The mission to introduce the technology, which ultimately promises internet speeds up to 20 times faster than today, could be crucial to how competitively the continent emerges from the economic ruins of the COVID-19 pandemic.
Mindful of this, the European Union is funneling a fifth of its €750-billion ($914 billion) recovery fund to improve countries’ digital capabilities.
European mobile operators have long been reluctant to start investing in 5G networks, which could support smart factories and self-driving cars, because of a lack of political clarity about whether they must accede to US demands to exclude leading equipment supplier Huawei and other Chinese vendors.
But encouraged by the EU financial commitment to the technology in this area, at a time when the US administration is changing, and fearful of falling further behind globally, the industry is preparing to plow ahead in 2021.
“Europe is, unfortunately, behind,” Pekka Lundmark, chief executive of Finnish network equipment maker Nokia, told Reuters.
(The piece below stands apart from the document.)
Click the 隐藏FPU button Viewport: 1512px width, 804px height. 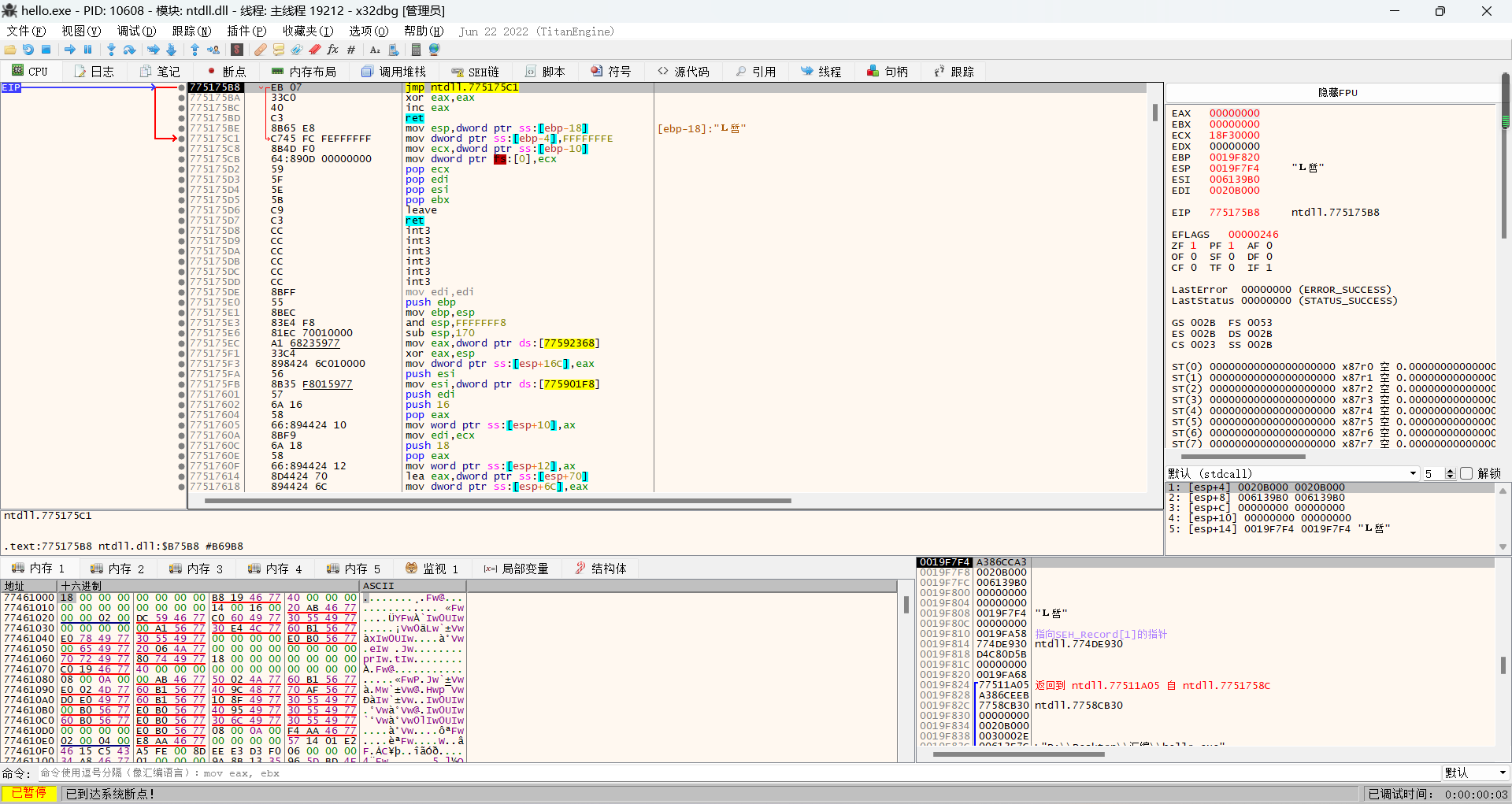(1337, 92)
But the rollout “is accelerating already and in 2021 I think it will gather more speed in most countries.”
Swedish equipment maker Ericsson forecasts Europe’s 5G coverage should grow from around 1 percent of mobile subscriptions across the continent in 2020, to 55 percent in Western countries and 27 percent in central and eastern states over the next five years, underpinning a longed-for economic recovery. Yet it is the mobile operators who must pay companies like Ericsson, Nokia and Huawei billions of dollars for the 5G equipment.
The EU agreed on its rescue package in July, and companies started drawing up digital plans.
“We spent the whole summer since the announcement working to set out tangible projects,” said Jose Maria Alvarez-Pallete, CEO of Spanish operator Telefonica.
A European Commission spokeswoman said the first payments could be made in the summer of 2021.
Among various digital projects, Telefonica calculates the funds could help cover all of Spain with fast fiber-optic internet and extend standalone 5G — capable of giving the highest performance — to around 85 percent of the country by 2025.
While an individual consumer can use 5G for making calls and browsing the internet, the technology’s main benefit lies in creating new businesses, automating factories and running critical infrastructures like power grids.
Global 5G mobile subscriptions are expected to reach 220 million by the end of this year, with China accounting for almost 80 percent of the total, Ericsson said in a report last month. North America is expected to have 4 percent.
“As with 4G, first movers advantage is huge and countries rolling out 5G early will see most of the innovation,” an Ericsson spokeswoman said.
“Unless Europe moves quickly, it risks lost growth and weakening industrial competitiveness in manufacturing and logistics that could cost billions of euros in new wealth.”
Geopolitics remains a major risk, however.
Pressure from the US on its allies to shun Huawei’s equipment from its networks is unlikely to disappear. The US accuses Huawei of facilitating Chinese spying, allegations denied by the company and Beijing.